Some African-American young people may feel compelled to run if stopped by police.

Dorrell Foster, a 20-something worker with the Buffalo Urban League, acknowledged during a town hall meeting Thursday on improving police and law enforcement relations with minority communities, that fleeing would be his impulse.

But Buffalo Deputy Police Commissioner Kimberly L. Beaty, who shared a panel with Foster at the event held in the Hyatt Regency Buffalo, said he shouldn’t feel that way. The common-law right for a police officer to make an inquiry – apart from reasonable suspicion and probable cause – would not compel Foster, or anyone, to answer.

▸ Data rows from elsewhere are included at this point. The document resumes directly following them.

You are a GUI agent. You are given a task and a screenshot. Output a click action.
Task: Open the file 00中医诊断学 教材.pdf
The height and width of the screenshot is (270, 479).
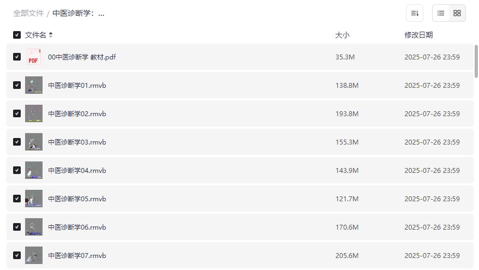[x=82, y=57]
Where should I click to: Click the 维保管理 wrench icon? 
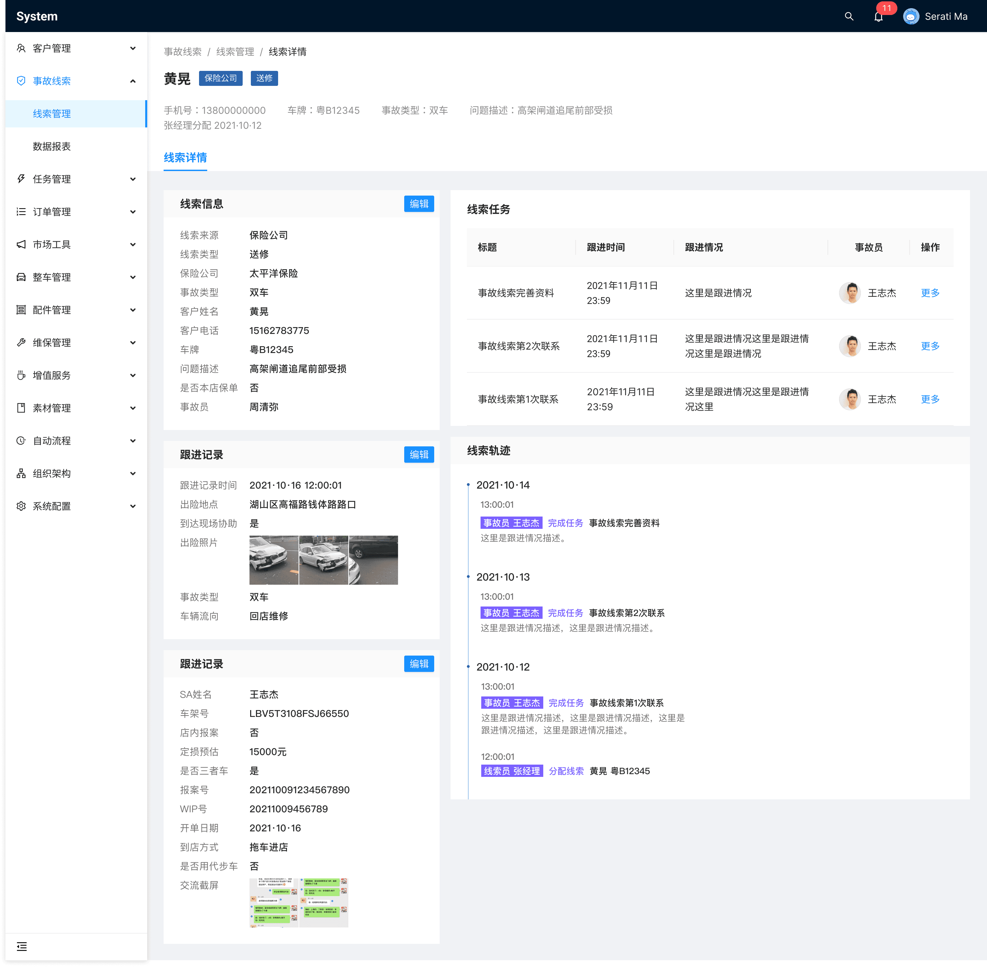pos(21,342)
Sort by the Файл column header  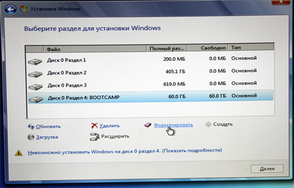tap(95, 49)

“You don’t have to provide an officer information. You have the right to walk away, if it’s a common-law stop ... I need for everybody to know that,” Beaty said.

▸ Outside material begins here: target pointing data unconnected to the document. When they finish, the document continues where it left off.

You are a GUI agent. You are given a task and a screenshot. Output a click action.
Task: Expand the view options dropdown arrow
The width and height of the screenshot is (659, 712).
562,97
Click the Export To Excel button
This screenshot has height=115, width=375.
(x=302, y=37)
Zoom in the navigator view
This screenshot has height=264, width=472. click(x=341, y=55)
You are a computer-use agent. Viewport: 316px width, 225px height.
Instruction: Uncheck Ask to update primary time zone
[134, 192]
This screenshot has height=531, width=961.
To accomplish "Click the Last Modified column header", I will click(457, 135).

Despite the law, Foster expressed skepticism that such a scenario would go down as Beaty described. And so did many in the audience, many of whom were judges and people who work in the court system, judging by the muffled laughter.

The forum – part of the four-day National Consortium on Racial and Ethnic Fairness in the Courts Conference – was held in the wake of protests around the nation that have highlighted distrust between law enforcement and various African-American communities.

Joyce Y. Hartsfield, executive director of the Franklin H. Williams Judicial Commission, which hosted the event, said the aim was to bring together various people who work in policing and community relations for solutions on how to overcome that mistrust.

“How are police training police in interacting with the community in order to get a safer environment so the kids do not feel like that man felt, when you first see a police officer, you want to run? I mean, why would they be the person you’re so afraid of?” said Hartsfield.

Earlier Thursday, the Rev. Al Sharpton opened the conference with a keynote speech, saying disparities in sentencing and law enforcement are part of a national focus.

“How you stand up can make you the model of where the nation is going,” he said.

Sharpton said the National Action Network, which he founded in 1991, has been trying to raise those issues for years, but the group’s efforts have been marginalized or ignored “unless there was an incident or an explosion.”

In the past year, Sharpton found himself at the center of several “explosive” situations related to deaths of black men at the hands of police officers in Ferguson, Mo., Baltimore and Staten Island.

“The incidents are not new,” Sharpton said. “What is new is the technology where everybody is seeing the incidents.”

Sharpton and his organization have come under fire for becoming involved in the situations, often at the request of relatives.

“Many times, they call us because they want national attention. People do not call me because they want to keep a secret,” he said.

The real issue is why they don’t have confidence in calling law enforcement officials, he said.

Erie County District Attorney Frank A. Sedita III was asked about his position on prosecuting alleged police-misconduct cases. He said it depends on the quality of the evidence, the likelihood that the case would make it to court, the proof that a crime was committed and proof that the accused individual committed said crime.

“If that standard is met, we prosecute. If that standard is not met, we don’t prosecute,” Sedita said.